GIVEN PROBLEM: Rewrite the records from the line with "The width and height of the screenshot is (1000, 563)." up to and including the line with "coord(1258,596)", keeping every line and its request, but increase each coordinate number in the answers by 19.

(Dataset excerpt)

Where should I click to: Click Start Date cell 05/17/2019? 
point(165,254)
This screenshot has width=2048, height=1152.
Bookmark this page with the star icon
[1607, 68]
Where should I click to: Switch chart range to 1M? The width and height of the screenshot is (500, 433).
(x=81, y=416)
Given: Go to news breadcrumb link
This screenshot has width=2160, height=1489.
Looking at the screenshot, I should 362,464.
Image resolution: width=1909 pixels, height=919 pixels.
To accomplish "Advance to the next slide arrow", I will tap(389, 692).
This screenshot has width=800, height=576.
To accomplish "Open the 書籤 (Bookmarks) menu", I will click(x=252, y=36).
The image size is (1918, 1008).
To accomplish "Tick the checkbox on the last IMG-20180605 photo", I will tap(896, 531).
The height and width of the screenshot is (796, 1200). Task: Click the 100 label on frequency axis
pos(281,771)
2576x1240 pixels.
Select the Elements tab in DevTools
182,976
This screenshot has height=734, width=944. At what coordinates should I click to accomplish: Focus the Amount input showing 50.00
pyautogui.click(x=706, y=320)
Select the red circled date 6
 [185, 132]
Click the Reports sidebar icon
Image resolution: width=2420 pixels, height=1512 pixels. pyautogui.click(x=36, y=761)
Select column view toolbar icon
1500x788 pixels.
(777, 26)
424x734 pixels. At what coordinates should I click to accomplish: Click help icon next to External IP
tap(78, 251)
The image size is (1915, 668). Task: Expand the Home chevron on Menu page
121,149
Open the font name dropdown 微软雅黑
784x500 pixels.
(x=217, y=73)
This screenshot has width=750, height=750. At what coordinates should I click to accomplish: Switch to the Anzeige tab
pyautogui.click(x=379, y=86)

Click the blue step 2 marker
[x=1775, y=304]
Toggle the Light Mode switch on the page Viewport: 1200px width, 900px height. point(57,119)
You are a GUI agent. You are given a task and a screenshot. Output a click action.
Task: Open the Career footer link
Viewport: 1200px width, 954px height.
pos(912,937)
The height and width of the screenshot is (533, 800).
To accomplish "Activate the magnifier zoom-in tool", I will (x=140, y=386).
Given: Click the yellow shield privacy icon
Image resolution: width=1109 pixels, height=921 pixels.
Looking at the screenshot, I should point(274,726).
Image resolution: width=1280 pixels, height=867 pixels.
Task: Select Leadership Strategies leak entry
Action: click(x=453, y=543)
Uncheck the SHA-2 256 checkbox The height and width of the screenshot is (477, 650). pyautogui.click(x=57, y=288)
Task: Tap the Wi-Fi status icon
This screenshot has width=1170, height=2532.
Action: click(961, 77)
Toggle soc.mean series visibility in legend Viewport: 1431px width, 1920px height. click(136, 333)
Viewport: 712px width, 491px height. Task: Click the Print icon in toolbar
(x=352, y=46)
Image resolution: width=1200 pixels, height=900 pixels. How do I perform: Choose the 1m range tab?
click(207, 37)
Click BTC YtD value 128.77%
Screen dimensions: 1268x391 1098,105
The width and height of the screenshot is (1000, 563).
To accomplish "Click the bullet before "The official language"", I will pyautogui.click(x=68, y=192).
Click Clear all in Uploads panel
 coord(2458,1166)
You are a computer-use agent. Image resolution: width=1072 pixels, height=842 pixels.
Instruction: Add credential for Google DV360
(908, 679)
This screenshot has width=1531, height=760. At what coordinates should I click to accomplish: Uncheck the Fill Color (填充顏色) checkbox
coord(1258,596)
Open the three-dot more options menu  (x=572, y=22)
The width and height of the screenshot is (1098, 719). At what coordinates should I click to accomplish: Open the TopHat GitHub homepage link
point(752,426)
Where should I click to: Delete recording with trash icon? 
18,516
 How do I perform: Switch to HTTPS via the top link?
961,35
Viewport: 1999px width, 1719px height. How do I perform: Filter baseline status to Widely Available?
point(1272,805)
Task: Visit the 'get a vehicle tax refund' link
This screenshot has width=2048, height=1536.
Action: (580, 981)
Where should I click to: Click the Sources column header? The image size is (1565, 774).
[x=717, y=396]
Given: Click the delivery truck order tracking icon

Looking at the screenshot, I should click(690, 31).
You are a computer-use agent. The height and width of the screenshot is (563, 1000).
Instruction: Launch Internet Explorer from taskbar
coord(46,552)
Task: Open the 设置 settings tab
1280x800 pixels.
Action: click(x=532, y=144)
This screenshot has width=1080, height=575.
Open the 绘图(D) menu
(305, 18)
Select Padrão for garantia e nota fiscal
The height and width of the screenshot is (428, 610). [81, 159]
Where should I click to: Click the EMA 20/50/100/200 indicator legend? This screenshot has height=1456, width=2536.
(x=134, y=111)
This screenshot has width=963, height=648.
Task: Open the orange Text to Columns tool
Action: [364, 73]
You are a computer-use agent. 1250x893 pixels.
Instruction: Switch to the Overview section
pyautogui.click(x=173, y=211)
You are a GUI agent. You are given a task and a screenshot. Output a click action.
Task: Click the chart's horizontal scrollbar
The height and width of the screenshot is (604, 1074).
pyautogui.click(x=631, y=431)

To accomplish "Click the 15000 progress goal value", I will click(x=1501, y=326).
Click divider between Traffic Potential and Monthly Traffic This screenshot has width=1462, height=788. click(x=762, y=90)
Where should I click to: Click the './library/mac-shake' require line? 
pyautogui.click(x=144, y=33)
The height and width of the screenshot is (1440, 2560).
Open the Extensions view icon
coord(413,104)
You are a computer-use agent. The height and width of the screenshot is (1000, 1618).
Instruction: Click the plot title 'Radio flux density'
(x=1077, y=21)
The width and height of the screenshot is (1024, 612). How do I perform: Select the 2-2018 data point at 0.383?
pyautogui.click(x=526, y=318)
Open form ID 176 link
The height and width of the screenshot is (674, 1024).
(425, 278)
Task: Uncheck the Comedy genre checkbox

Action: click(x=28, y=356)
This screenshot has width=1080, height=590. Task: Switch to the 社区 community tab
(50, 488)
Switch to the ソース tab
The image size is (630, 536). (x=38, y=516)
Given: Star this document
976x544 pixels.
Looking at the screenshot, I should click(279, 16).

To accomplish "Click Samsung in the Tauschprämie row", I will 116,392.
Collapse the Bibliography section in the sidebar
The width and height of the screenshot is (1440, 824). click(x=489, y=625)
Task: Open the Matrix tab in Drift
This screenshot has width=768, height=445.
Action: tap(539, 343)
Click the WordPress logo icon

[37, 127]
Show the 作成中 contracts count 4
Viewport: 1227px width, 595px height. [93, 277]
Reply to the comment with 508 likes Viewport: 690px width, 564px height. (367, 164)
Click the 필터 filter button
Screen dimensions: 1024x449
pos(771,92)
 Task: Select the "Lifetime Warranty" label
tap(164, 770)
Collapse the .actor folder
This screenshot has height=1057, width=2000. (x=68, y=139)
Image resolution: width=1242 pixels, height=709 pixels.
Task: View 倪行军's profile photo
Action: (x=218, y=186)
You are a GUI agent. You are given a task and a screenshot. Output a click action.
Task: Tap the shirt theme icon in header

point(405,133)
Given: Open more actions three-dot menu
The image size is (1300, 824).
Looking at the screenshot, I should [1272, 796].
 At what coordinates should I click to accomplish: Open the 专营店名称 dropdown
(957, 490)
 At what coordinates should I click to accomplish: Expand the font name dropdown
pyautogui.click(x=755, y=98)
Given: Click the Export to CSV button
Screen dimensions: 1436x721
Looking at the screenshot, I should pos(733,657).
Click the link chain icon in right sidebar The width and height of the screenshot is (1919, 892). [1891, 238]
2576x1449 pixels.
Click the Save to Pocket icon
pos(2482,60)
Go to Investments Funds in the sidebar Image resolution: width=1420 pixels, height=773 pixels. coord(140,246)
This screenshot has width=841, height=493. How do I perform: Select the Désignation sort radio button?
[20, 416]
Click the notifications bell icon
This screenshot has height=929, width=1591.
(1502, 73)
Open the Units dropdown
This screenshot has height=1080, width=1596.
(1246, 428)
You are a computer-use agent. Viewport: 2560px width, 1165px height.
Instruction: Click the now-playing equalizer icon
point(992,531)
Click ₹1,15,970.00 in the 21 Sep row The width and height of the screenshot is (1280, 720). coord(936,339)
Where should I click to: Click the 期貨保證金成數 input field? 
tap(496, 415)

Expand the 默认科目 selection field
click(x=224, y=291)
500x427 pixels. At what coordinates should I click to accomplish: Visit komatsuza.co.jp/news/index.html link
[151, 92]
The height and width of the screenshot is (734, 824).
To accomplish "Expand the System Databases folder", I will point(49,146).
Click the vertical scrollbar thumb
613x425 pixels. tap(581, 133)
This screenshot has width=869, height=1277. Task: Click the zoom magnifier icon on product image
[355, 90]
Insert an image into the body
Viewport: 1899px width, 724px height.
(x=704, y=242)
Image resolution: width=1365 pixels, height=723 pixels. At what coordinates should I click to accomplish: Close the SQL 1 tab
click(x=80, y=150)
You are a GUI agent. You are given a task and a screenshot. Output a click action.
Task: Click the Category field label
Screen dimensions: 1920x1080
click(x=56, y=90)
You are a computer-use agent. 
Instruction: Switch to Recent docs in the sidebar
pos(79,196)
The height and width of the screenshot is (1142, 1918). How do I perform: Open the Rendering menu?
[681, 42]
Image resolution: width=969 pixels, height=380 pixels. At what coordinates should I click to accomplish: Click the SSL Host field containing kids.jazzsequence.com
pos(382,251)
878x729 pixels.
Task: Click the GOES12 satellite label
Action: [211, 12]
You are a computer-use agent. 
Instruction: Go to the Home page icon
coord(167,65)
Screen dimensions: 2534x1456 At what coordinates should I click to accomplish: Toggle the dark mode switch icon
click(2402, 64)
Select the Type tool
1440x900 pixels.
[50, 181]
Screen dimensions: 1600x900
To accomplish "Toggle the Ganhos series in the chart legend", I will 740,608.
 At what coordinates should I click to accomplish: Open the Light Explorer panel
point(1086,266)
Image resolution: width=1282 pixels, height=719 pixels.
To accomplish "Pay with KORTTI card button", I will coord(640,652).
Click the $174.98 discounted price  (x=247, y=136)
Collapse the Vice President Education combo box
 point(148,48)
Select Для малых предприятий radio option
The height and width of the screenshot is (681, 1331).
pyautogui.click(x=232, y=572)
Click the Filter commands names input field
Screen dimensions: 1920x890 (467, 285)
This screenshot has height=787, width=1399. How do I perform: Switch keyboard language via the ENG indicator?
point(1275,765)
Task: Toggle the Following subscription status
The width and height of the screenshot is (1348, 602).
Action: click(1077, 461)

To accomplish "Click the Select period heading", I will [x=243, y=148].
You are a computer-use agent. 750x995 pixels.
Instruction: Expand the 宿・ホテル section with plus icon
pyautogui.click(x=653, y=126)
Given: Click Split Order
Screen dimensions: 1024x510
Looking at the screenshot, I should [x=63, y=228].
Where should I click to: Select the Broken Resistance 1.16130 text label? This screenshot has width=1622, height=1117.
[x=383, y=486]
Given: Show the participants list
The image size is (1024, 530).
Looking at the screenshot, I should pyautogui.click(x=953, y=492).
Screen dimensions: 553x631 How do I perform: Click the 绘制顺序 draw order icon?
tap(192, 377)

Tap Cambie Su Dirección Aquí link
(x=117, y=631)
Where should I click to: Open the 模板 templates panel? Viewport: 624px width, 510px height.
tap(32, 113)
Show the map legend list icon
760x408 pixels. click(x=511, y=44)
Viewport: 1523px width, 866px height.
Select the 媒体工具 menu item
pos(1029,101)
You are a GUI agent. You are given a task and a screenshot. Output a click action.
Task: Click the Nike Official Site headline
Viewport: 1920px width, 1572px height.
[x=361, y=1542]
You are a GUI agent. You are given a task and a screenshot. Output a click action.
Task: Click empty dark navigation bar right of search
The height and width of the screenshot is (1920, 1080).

FINISHED EXERCISE:
The width and height of the screenshot is (1000, 563).
To accomplish "Click the bullet before "The official language"", I will pyautogui.click(x=87, y=211).
Click Clear all in Uploads panel
 coord(2477,1185)
You are a computer-use agent. Image resolution: width=1072 pixels, height=842 pixels.
Instruction: Add credential for Google DV360
(927, 698)
This screenshot has width=1531, height=760. At what coordinates should I click to accomplish: Uncheck the Fill Color (填充顏色) checkbox
coord(1277,615)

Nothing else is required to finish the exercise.